The United States Was a Leader of Globalization; Now, It Is Shaking up Free Trade


Hyundai Motor Company and Kia Motors Corporation showed surprising growth this year with exceptional mobility and perseverance, despite concerns that hydrogen vehicles have delayed the launch of their electric vehicles. During the first half of the year, electric vehicle sales in the U.S. rose by 317% compared to last year, ranking them second in market share after Tesla, Inc. Local media and market evaluation agencies published favorable reviews for each new model released, including the Hyundai Ioniq 5 and the Kia EV6. In a June article titled “Hyundai Quietly Climbs the EV Sales Charts and Elon Musk Notices,” Bloomberg affirmed that “the hottest things in the auto industry — the most electric electrics — now come from Hyundai Motor Co. and Kia Corp. … Tesla still sells far more cars, but it took the company a decade to deliver as many electric vehicles as Hyundai and Kia have managed in a few short months.” Even Musk himself stated that “Hyundai is doing pretty well” on his Twitter account.

However, Hyundai Motor’s growth spurt is in danger of being put on hold due to the U.S. Inflation Reduction Act. This law ends subsidies of up to $7,600 for electric vehicles not made in North America. Other automakers such as Volkswagen, Volvo and Nissan still have models that are produced in North America and can receive subsidies. But Hyundai Motor, which produces and exports electric vehicles in Korea, does not have any models that can be subsidized. Some say that the American implementation of the bill without prior notice is a “stab in the back” to Hyundai Motor Group’s announcement to invest more than $10 billion in the U.S.

The semiconductor industry is also troubled by the U.S. CHIPS and Science Act’s restrictions on investment in China. Under the bill, companies that accept incentives from the U.S. government are prohibited from building advanced factories in China. If companies expand their existing low-cost semiconductor factories, the output must be sold in the Chinese market only. In short, the bill bars companies from making additional semiconductor-related investments in China. This is bound to create complications for Samsung, which owns a NAND flash plant in Xi’an, the hometown of Chinese President Xi Jinping, and SK Hynix, which has a major DRAM plant in Wuxi, China. Officials from SK Hynix, which acquired Intel’s Chinese NAND plant for $9 billion at the end of last year, even suspect that Intel may have sold its Chinese plant with advance knowledge of the U.S. authorities’ regulatory moves.

In the 1990s, the United States became the world’s only superpower by beating the manufacturing power of Japan and Germany with digital transformation and globalization. Today, the U.S. is shaking up the globalization and free trade that it has built into global standards with its own hands. The decision-making standard of “how to produce the cheapest product” has now changed to “how to produce a product in a place that promotes national security and interests.” A decade ago, “protectionism” was synonymous with “foul play” in Congress. We now live in an age where the secretary of commerce openly announces that “this is about protecting our national security” while briefing the CHIPS Act.

--------------------------------------------------

- Work request 1
Name every automaker in the article other than Hyundai and Kia.
- Work request 2
In the article, rewrite the passage from "In the 1990s, the" to "the CHIPS Act.", substituting "economic giant" for "superpower".
- Work request 3
Answer these questions from the article:
(a) By what percentage did Hyundai and Kia's electric vehicle sales in the U.S. rise during the first half of the year?
(b) Up to what amount are the subsidies that the Inflation Reduction Act ends for electric vehicles not made in North America?
(c) In what city does Samsung own a NAND flash plant?
The listing that comes next is separate material and has no connection to the article.

Pixel coordinate grounding data

--------------------------------------------------

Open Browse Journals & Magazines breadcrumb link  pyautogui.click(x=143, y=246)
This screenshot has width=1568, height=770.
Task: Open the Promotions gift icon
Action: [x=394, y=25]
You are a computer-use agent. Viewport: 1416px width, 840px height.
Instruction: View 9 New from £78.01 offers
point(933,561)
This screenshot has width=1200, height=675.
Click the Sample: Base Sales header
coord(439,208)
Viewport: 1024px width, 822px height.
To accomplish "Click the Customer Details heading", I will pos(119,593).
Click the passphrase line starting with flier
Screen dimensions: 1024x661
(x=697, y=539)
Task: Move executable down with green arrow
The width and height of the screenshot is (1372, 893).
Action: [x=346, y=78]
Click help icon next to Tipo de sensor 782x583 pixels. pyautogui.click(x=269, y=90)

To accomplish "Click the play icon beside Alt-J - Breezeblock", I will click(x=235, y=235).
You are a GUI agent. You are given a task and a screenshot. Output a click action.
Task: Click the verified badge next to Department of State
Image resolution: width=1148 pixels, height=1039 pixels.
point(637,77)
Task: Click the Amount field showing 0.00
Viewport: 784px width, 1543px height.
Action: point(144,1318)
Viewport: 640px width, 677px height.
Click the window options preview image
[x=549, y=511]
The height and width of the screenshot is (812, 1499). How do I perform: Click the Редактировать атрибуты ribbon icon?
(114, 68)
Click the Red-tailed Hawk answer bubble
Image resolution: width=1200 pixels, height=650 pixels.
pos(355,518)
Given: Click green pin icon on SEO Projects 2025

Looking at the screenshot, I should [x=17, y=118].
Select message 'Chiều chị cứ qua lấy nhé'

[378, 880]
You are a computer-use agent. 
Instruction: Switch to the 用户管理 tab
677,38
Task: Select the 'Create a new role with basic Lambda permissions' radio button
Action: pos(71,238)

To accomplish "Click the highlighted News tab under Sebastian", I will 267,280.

--------------------------------------------------

- Answer space 1
Tesla, Volkswagen, Volvo, Nissan

- Answer space 2
In the 1990s, the United States became the world’s only economic giant by beating the manufacturing power of Japan and Germany with digital transformation and globalization. Today, the U.S. is shaking up the globalization and free trade that it has built into global standards with its own hands. The decision-making standard of “how to produce the cheapest product” has now changed to “how to produce a product in a place that promotes national security and interests.” A decade ago, “protectionism” was synonymous with “foul play” in Congress. We now live in an age where the secretary of commerce openly announces that “this is about protecting our national security” while briefing the CHIPS Act.

- Answer space 3
(a) 317%
(b) $7,600
(c) Xi'an